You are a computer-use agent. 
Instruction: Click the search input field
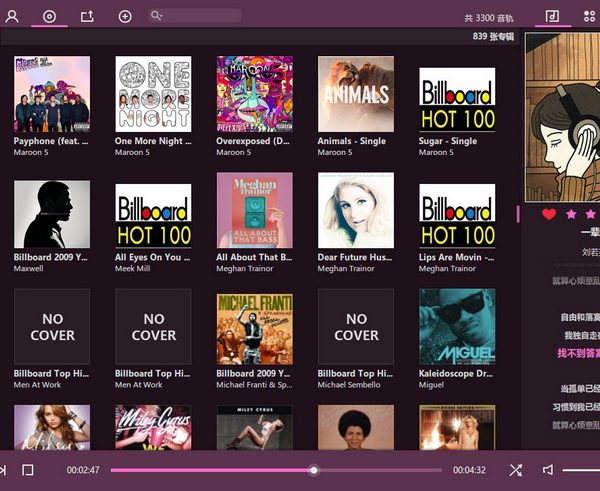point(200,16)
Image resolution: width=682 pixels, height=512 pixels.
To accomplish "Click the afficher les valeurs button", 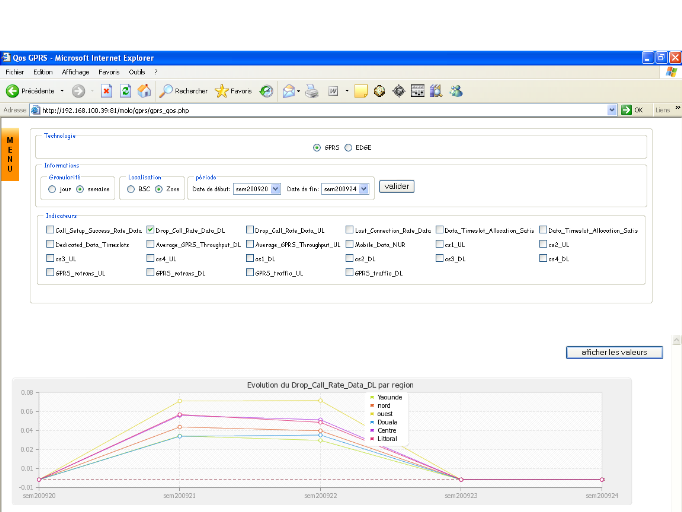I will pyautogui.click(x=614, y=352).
* * *
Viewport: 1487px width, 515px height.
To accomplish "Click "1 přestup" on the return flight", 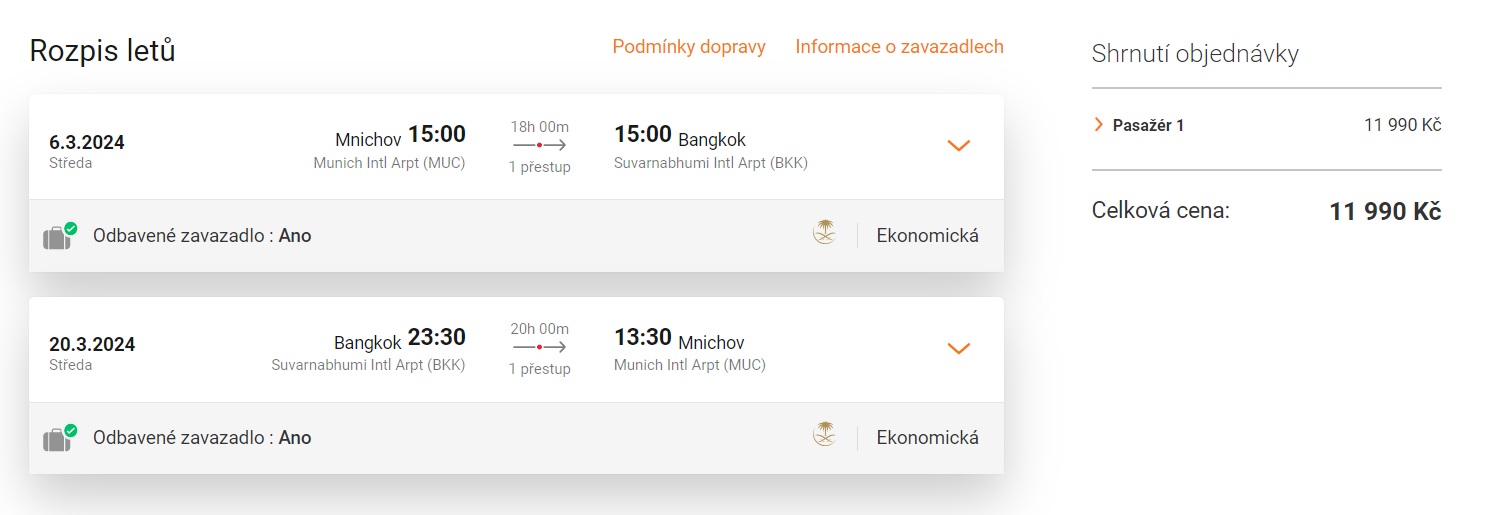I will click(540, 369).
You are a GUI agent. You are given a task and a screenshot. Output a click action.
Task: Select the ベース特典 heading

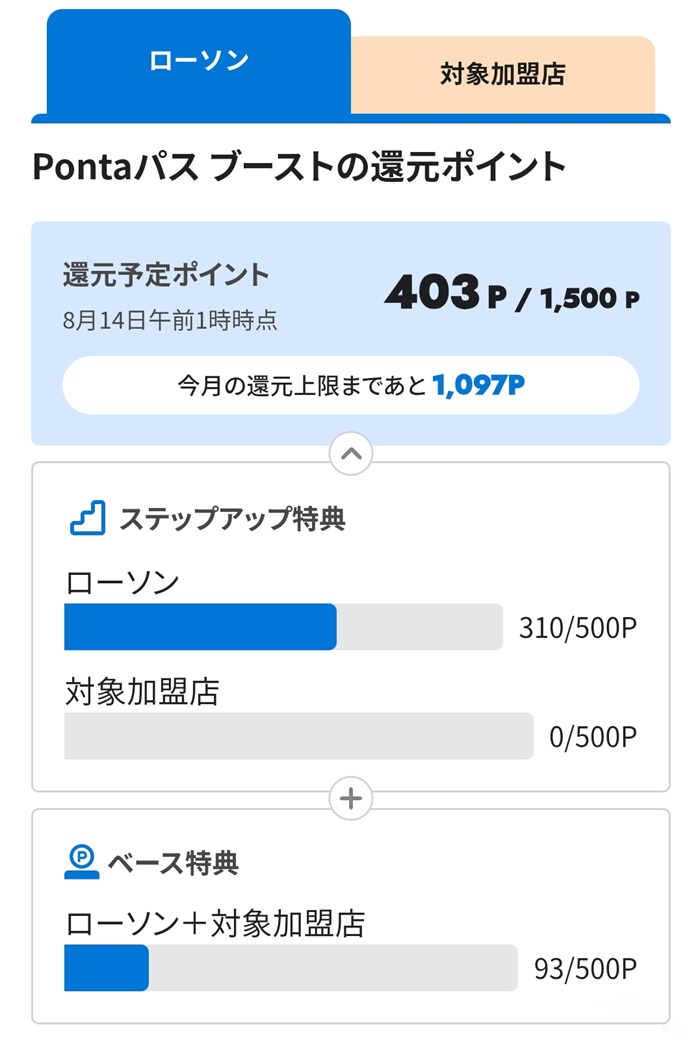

- ABOUT THIS TASK
Note every line of the entries in which "width" appears, and copy it down.

- COMPLETED TASK
Image resolution: width=682 pixels, height=512 pixels.
Viewport: 1487px width, 515px height.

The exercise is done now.